The initiative was announced Thursday at CAAMfest, the annual festival held by the Center for Asian American Media to celebrate Asian-American film, music, and food.
All participants will receive the same four-line script — penned this year by Tony-Award winning playwright and screenwriter David Henry Hwang. The filmmakers can interpret the script in any way they choose.
"It's not as easy as one would think to just come up with 4 lines of dialogue," Hwang said in a statement. "The script needs to be broad and fluid enough so that one director could craft a comedy from it, another a speculative fiction story, another an action film, another an experimental work of animation, and so on."

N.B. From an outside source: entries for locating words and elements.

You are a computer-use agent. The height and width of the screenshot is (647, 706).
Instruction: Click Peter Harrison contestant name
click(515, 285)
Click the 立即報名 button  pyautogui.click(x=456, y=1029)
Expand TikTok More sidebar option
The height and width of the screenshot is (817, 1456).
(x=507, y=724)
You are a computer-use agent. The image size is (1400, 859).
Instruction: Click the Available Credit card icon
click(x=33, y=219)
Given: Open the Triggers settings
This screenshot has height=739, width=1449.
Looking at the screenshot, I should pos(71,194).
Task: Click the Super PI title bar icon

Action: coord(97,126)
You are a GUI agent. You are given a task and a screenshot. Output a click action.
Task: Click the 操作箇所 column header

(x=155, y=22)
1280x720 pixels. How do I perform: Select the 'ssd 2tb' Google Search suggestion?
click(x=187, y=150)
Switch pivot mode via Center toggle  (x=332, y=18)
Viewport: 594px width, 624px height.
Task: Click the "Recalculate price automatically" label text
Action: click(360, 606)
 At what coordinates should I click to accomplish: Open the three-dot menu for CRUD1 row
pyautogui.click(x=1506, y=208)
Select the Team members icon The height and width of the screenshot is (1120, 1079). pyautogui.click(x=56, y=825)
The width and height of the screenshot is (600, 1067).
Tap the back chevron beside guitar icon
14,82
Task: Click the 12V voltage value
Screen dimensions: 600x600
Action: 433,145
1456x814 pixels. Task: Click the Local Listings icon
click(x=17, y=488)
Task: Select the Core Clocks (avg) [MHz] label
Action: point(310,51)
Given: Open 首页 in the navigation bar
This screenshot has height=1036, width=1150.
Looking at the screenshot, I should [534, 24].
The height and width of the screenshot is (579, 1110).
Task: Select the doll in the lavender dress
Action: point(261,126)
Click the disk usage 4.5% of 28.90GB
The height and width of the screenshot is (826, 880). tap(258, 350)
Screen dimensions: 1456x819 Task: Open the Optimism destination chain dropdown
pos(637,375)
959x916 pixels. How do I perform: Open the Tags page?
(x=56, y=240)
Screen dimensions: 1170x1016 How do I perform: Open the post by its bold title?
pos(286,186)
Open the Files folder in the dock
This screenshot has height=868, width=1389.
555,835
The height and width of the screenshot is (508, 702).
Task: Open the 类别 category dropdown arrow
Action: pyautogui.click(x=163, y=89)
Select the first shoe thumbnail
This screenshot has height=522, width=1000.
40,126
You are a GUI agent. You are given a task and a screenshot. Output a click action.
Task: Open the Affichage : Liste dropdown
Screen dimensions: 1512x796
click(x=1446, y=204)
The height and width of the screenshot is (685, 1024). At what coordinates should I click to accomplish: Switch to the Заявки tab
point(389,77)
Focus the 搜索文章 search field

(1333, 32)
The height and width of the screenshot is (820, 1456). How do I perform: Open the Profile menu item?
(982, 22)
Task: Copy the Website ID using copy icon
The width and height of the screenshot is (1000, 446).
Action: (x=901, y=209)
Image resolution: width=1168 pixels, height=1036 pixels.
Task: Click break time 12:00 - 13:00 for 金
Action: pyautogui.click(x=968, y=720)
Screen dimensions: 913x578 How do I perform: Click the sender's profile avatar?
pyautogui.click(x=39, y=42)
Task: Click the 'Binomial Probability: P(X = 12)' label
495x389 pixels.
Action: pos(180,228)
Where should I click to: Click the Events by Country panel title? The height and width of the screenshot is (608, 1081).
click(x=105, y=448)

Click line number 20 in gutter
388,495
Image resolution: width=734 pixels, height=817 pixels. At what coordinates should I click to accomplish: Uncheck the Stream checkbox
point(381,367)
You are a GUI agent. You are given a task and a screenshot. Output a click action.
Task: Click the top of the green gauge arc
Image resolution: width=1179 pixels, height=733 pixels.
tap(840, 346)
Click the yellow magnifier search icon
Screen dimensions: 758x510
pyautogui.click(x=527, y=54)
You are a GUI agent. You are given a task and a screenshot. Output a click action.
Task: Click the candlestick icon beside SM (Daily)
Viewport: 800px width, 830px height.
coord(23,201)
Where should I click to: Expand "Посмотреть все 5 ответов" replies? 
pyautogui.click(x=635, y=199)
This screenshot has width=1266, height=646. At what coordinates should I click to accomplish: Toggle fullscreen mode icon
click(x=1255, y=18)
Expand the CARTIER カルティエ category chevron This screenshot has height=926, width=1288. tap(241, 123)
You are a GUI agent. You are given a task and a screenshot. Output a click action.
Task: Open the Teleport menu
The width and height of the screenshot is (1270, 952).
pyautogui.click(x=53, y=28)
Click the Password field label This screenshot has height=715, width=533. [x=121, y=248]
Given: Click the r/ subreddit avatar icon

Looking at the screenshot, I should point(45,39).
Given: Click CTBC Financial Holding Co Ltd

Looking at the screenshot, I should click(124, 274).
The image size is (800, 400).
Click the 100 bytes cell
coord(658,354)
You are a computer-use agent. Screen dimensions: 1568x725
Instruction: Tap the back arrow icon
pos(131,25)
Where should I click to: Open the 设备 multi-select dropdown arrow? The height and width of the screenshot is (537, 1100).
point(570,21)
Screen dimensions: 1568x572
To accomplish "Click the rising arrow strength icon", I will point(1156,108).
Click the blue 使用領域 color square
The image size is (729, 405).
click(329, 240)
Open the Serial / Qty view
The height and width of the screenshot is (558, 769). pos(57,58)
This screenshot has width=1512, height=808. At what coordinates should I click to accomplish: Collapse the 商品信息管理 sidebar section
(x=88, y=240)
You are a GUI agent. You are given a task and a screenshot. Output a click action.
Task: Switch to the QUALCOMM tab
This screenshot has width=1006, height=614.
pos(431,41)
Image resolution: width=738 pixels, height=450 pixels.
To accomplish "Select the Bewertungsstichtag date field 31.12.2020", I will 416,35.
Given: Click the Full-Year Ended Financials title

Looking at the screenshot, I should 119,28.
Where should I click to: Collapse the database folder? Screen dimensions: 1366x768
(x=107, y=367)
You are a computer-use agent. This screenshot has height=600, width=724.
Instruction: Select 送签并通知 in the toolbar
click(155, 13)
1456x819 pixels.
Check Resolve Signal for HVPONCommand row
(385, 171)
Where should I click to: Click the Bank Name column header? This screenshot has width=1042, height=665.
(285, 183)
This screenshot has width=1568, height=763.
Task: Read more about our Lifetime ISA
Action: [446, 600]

In 2010, "Interpretations" commissioned shorts from industry leaders such as Far East Movement, Wong Fu Productions, and Danny Pudi. Lin noted that most of the winners from that year continue to work in the industry, and that he remains in touch with some for future collaborations.
Lin, who is currently in post-production on "Star Trek Beyond," expects this year's initiative to be even more impactful for participants and winners.
"I think the big difference is because of the amazing support of Comcast and NBCUNI, we will actually get to produce a project for the three winners to direct with myself and other industry professionals as mentors," he said. "It will allow us to take it to the next level. It gives resources and opportunity for a talented filmmaker to make something with myself, Comcast/NBCUni and YOMYOMF's support."
The official call for entries will begin March 31, and participants will be able to submit their short films until June 17. The three winners will have the opportunity to showcase their work at the NBCUniversal Short Film Festival on Oct. 19 and will be able to work with Lin and other mentors on a project. The initiative is open to U.S. residents over the age of 13.
"As much progress as there has been in TV, where we have shows like 'Fresh Off the Boat,' 'Dr. Ken,' or 'Master of None,' the recent Oscars showed us diversity is still often a black and white issue and Asian Americans are left out," Lin said. "That's why we're doing an initiative like Interpretations. We want to do what we can to make sure that ALL talented filmmakers and content creators out there have a shot and get a chance to have a voice when we often don't."